(Items from a dataset)
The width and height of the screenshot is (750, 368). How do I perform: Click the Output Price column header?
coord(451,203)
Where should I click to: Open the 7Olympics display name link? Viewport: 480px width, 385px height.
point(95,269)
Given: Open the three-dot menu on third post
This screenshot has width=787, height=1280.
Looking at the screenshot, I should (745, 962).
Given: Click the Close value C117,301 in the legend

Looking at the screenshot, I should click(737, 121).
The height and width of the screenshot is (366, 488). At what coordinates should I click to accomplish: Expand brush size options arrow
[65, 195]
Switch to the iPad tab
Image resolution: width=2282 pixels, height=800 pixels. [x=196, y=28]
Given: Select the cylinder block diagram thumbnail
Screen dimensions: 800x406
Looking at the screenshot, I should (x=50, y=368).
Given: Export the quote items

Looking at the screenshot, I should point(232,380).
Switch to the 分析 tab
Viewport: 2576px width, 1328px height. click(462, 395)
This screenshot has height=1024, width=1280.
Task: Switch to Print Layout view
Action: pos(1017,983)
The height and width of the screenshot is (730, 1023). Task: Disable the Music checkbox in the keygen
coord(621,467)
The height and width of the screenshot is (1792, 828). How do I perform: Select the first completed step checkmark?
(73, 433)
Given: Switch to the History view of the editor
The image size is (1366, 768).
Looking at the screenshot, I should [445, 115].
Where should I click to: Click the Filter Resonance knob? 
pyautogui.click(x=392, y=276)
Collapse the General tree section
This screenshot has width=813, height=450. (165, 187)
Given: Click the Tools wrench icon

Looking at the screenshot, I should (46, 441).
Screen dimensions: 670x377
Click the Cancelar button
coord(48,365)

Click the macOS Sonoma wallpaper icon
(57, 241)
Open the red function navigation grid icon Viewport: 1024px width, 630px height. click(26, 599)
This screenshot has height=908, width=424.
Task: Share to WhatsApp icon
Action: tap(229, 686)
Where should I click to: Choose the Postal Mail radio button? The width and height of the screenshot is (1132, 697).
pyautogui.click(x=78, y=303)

Problem statement: The reply must hold exactly the lines from the one containing "Where should I click to: Choose" to the last line of the entries, and nothing more.

Exercise output:
Where should I click to: Choose the Postal Mail radio button? The width and height of the screenshot is (1132, 697).
pyautogui.click(x=78, y=303)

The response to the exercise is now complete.